START
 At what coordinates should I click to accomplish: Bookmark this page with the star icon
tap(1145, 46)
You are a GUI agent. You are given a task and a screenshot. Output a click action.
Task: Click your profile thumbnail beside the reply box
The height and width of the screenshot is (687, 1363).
END
**EXERCISE INSTRUCTIONS**
Reproduce the items above, changing "reply box" to "comment field" and leaving everything else as it is.

**RESPONSE**
 At what coordinates should I click to accomplish: Bookmark this page with the star icon
tap(1145, 46)
You are a GUI agent. You are given a task and a screenshot. Output a click action.
Task: Click your profile thumbnail beside the comment field
The height and width of the screenshot is (687, 1363).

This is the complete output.